The text praising our country says that thousands of people from all over the Balkans traveled to Serbia this weekend for the first dose of the Coronavirus vaccine, due to lack of vaccines in their home countries.
Bloomberg points out that some 22,000 people traveled to Serbia on Saturday and Sunday, the nation with the fastest vaccination campaign in continental Europe. Most of the visitors received the AstraZeneca vaccine after receiving a choice of Western-made vaccines, so they can more easily qualify for future vaccine passports.
This renowned economic site points out that about 8,500 doses were given to entrepreneurs from Bosnia and Herzegovina, Montenegro, Northern Macedonia, Kosovo, and Albania to help local and regional companies stay afloat the pandemic, said Marko Cadez, president of the Serbian Chamber of Commerce.
"It is of vital importance that we try to save our partners - we are all connected in this region," Mr. Cadez told Bloomberg in a telephone conversation on Monday.
"All our companies have very interconnected supply chains. They really depend a lot on each other. You can't continue to produce anything if your partners have to close because of infection," he said.
Bloomberg also states that Serbia imported more than 2.8 million vaccines for its seven million citizens after Serbian President Aleksandar Vucic negotiated direct deals with several manufacturers, including China's Sinopharm, Pfizer-BioNTech, AstraZeneca and Russian vaccine manufacturers. The government also sent several thousand vaccines to neighbors as a donation earlier this year.
"We cannot count on being successful if people in the region are not vaccinated.
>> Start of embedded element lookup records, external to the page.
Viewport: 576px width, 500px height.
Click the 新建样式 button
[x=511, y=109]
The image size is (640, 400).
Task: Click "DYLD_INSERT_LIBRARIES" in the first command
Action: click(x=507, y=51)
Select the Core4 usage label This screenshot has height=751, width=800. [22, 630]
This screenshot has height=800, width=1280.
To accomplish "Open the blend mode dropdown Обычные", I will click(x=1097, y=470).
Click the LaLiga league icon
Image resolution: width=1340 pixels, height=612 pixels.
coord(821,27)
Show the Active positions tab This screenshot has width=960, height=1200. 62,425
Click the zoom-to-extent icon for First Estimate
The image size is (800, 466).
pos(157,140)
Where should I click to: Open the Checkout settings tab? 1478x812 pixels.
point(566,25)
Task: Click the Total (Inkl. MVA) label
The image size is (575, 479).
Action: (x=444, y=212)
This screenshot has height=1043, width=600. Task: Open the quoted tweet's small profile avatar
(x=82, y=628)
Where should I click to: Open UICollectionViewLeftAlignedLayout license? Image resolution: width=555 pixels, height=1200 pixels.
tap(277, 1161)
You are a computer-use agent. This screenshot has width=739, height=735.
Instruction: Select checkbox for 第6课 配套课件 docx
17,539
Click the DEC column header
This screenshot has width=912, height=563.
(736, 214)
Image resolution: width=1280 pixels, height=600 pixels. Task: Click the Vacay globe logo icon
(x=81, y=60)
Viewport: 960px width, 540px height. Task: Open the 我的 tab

We are not an island," said Vucic, who, Bloomberg recalls, criticized the European Union for the slow distribution of vaccines.
The paper states that the vaccination of business people and their employees from neighboring countries will continue in the coming days, depending on the availability of vaccines and infrastructure, Mr. Cadez said.
Finally, at the end of the text, Bloomberg points out that more than 1.4 million Serbs were vaccinated, including 920,000 who received both doses. The pace may accelerate if the government manages to start local production of Chinese and Russian vaccines as planned earlier.
Although, as reported by the American website, the Serbian offer mainly referred to its five neighboring countries also striving to join the European Union, although some visitors also traveled from EU members, Croatia and Slovenia.
"As a healthy person in my 50s, I estimated that my turn to get vaccinated at home will probably be around fall," said Ms. Zinka Bardic from Zagreb, after she went to Serbia to receive the vaccine, concludes Bloomberg.